Text excerpt
For those of us trapped in life’s stampede…in the gathering of things, he reminds us in “Here Today…Gone Tomorrow”:

if mobility means to peddle oneself
in ascent or descent in going places
this we know with certainty
you are here today
and you will be gone tomorrow
as long as memory does not
suffer senility syndrome.

In “Misunderstandings,” the poet exposes the ordeals of being a parent:

What misunderstandings reek the mind
when parents are unable to decipher
how their son or daughter is growing up
how he or she makes decisions that
rupture their sentiments
like a cesarean wound?…

Calling attention to the “Civil Crisis” of the Syrian people, the poet uses the Fibonacci poetic form which hammers home the escalating crisis and demonstrates humanity’s descent into depravity.

Shoot
to kill
everyone
in the district
Syrians must die
no hope for survival
civil outcry they fear not
they will never tolerate this
bombings continue to destroy them
human rights no longer exist for us.

Dabydeen asks in “How Much More…”

Oh! what has man done to man
to emboss him with so much hate and anger?
You ask me as much
as I ask you with a blush of hope
how much more
and for what price?

Dataset entries
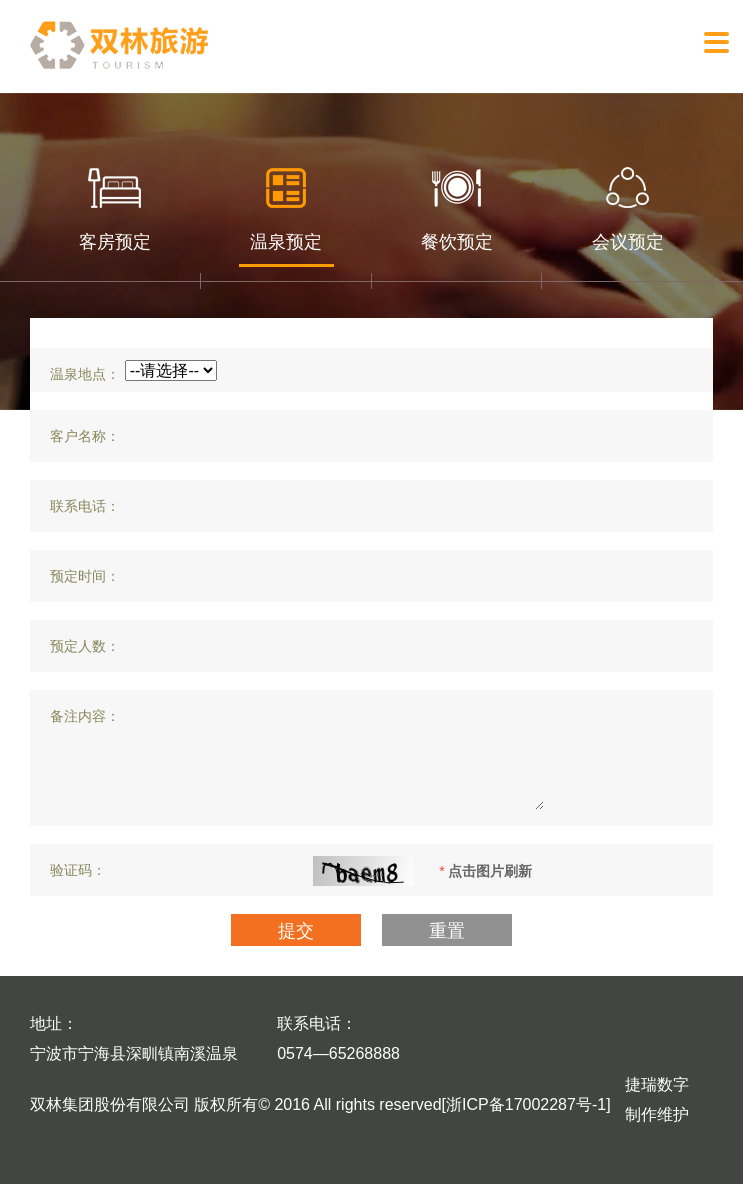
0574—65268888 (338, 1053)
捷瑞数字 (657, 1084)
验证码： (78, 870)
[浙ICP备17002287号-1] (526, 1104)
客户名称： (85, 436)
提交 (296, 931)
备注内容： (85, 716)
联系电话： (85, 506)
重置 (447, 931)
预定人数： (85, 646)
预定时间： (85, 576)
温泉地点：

Given request 1
Rewrite the part of the poetry excerpt starting at "Calling attention to" and ending at "descent into depravity.", changing "depravity" to "cruelty".
Given request 2
Set out the records as a numbered list, starting at the line containing "[浙ICP备17002287号-1] (526, 1104)" and ending at the last line of the records, with blank lines omitted.
The poetry excerpt and the records come from unrelated sources.

Right answer 1
Calling attention to the “Civil Crisis” of the Syrian people, the poet uses the Fibonacci poetic form which hammers home the escalating crisis and demonstrates humanity’s descent into cruelty.

Right answer 2
1. [浙ICP备17002287号-1] (526, 1104)
2. 客户名称： (85, 436)
3. 提交 (296, 931)
4. 备注内容： (85, 716)
5. 联系电话： (85, 506)
6. 重置 (447, 931)
7. 预定人数： (85, 646)
8. 预定时间： (85, 576)
9. 温泉地点：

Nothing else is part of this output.